OOOOOOOO!!!!  So...boy I am in love with and I have been having a mini conversation on Facebook lately.  In it, I am trying to feel him out to see if I can tell him that I have loved him since the eighth grade without him hating me.  He did call me sweetheart in one post.  I am pretty sure I have already mentioned that, but that shows just how much I am holding onto that little glimmer of hope.  Granted, his "sweetheart" comment did come after I had called him "love" in the Happy Birthday message and "honey" in the we all want a rocket launcher one.  It could have been a totally innocent response to those, but I really don't want it to be that innocent!!!!!  I want to tell him that I love him.  I want to explain why we broke up.  I want to know why he thinks we broke up.  Mostly, I just want to see him again, know he is safe and at the very least hug him.  I miss the contact high I would get every time he touched me.  It was delicious.  I don't know if you have ever experienced something like that, but it sends warm shivers down my spine and warms me down to my toes.  His voice can do the same thing to me.  I love it...when I am not busy hating it because he is back to not touching me and he doesn't ever call.  I am just happy he is keeping the Facebook message conversation going.  I did ask him if it would bother him if Adam and I moved in together when we move to Tucson.  He said it wouldn't and that I was strange for asking.  That lead us onto a whole different topic, the one in which I am trying to discover whether or not he will let me tell him what happened.  It is showing some promising signs, but, with him, I never know what is going to happen.  I told him that I "am not going to force a conversation on him that he doesn't want no matter the topic of how much it needed said."  He responded with something along the lines of, "if it need to be said than maybe it is what I need to hear," and then he asked me about the weather.  Really?!  Check the weather channel!  The boy is trying to send me to an early grave!

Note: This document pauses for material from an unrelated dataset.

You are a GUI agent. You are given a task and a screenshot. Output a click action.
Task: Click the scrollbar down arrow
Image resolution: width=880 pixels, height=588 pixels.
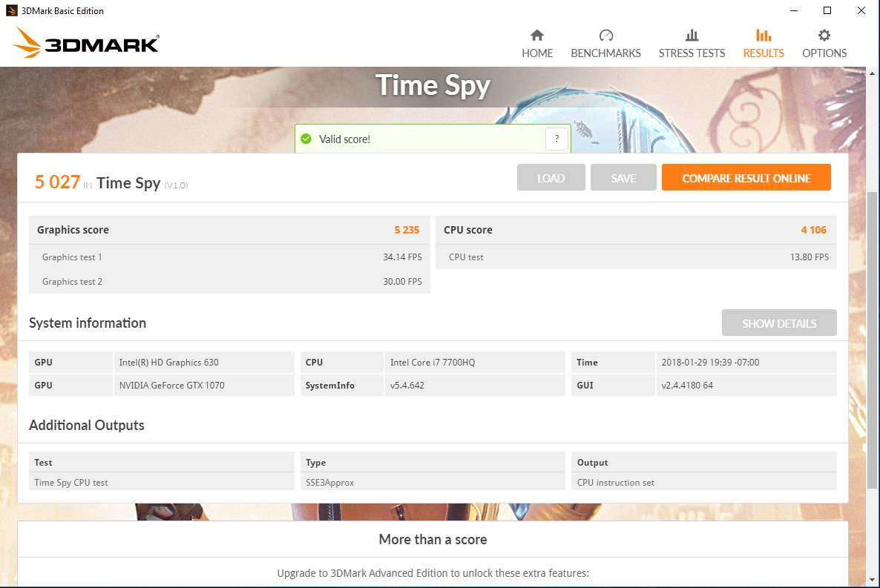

Other than that, I only have one more final to take before my time at SCC comes to an end.  I don't even care what I get on it.  As it stands, I have already gotten three B's this semester.  Normally, I am not alright with getting B's, but because I didn't actually want to take any of these classes, I haven't found the necessary energy to care what I get in these classes.  I was a little taken aback when I found out how poorly I did on the last Geology lecture test and that it landed me with only a B, but I don't care enough to take the final to try and get an A.  As for Literature and Film...I wasn't too impressed with that class.  I liked the reading that we did--Cat on a Hot Tin Roof and To Kill a Mockingbird--but the teaching style didn't sit well with me.  It was all group activities...I don't like working in groups.  The teacher was funny and adorable.  I liked her, just not her methods.  Anyways, I have about a seven point cushion on the final because of all the bonus points I have gotten.  They will come in handy, I think.  I am not motivated to worry about this test.  Oh well.  What happens, happens.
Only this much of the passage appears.